Vectorized Laziness

Tue Nov 10 15:01:33 PST 2009

I've seen this good Google Talk video from Jan 2008, "MonetDB/X100: a (very) fast column-store", about a more efficient column-oriented DBMS:
http://www.youtube.com/watch?v=yrLd-3lnZ58

The efficiency of this DBMS (something like 50 times faster) is produced by few things:
- It's column-wise, this helps in several other successive optimizations too (row-oriented DBMS have their purpose still, the column-oriented are good only if you want to perform statistics on most of your data, certain kinds of data mining, etc).
- At 13.57 it shows that instead of yielding single tuples (or single items, it's column-oriented), it yields arrays of about 100 fields. This allows to create primitives that are much more efficient. And the CPU can process them better, using SSE instruction too. Such small arrays are designed to fit in the CPU cache (probably L2). Such vectorized operations are also pipelined in some way.
- The filtering operations often don't produce new vectors, they just mark the items as not present any more inside an array. This helps reducing the number of allocatations of new arrays.
- On disk data is kept compressed, the compression is column-wise, and decompression is done only just-in-time to reduce the amount of data transfers. The number compression takes in account that often data is sorted, so it's delta-compressed, and then such delta is compressed only in a range of the Gaussian-like residual distribution (outliers are encoded directly). This compression also allows to keep large indexes in RAM, that speeds up things more. Such compression is I/O bound, the CPU performs it at max speed.
- They even shown vectorized hashing, but I have not understood how they work.
- Reading from the disks is done in a merged way, to avoid reading the same data many times for similar queries.

(The good thing is that it's not hard to understand most things shown in this video. But I'd like to see the C code they use as "reference", that's just 3 times faster than their DBMS. Such C code may be improved).

Inside, DBMS work as the lazy operations that are getting more common in D2 code, that are common in Python3, and even more in Haskell.

So in D2 to reduce the overhead of the lazy operations it may be useful to use a vectorized strategy (that's meant to be almost transparent for the D programmer), so items can be produced and moved in groups, inside arrays, like in that video. (The DBMS has an interpreter overhead, it's made of fast primitives used by lazy interpreted code). This idea can be applied in other languages too.

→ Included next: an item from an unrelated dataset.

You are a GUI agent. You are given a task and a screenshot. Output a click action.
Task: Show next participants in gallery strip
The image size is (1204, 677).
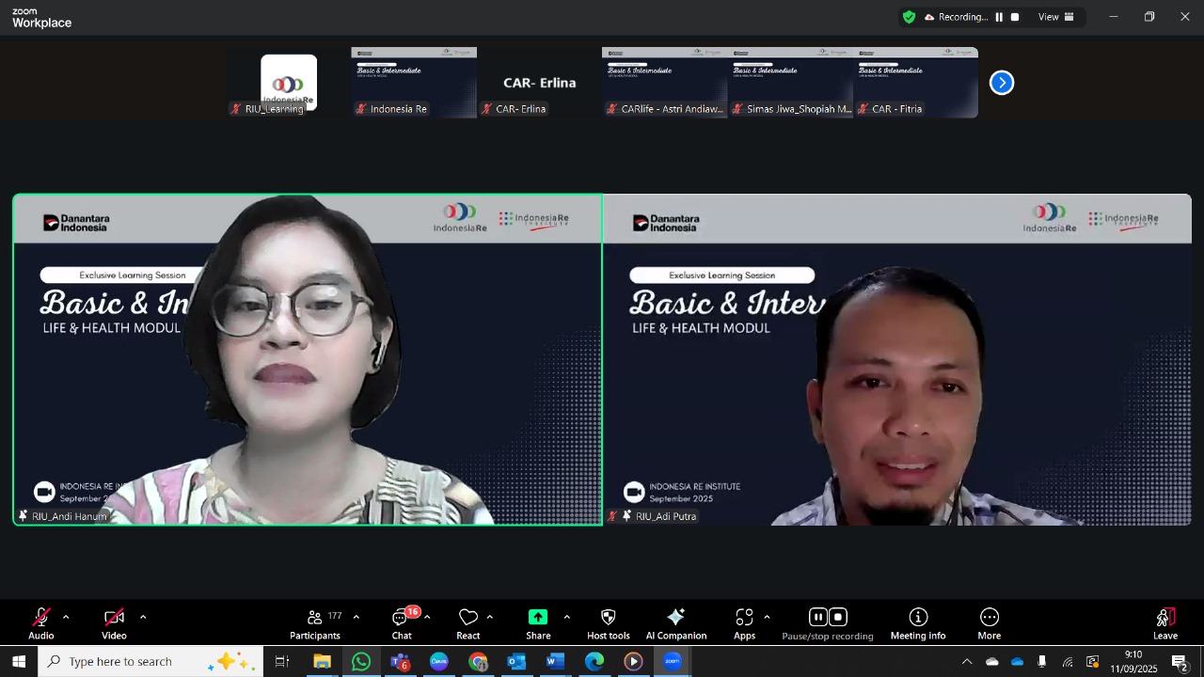click(x=1002, y=83)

Lazy filtering is a bit less common in D2 code, so I don't know if the idea of not creating new blocks (and just marking items as absent, for example using a bit array attached to the items array) can be useful in D2 too, as in that X100 DBMS.

In this discussion you have to think about pieces of code like:
xfilter(xchain(xmap(_, xrange(_)), xfilter(xmap(_))))
or things even more complex, and not something simpler, that LDC may be able to just fully inline.

(Time ago I have posted related comments on the Python newsgroup, but it was ignored.)

(Partially unrelated note: years after starting to program in D, I still miss a lot strict/lazy array comprehensions in D. Maybe Walter will eventually see how handy they are.)

Bye,
bearophile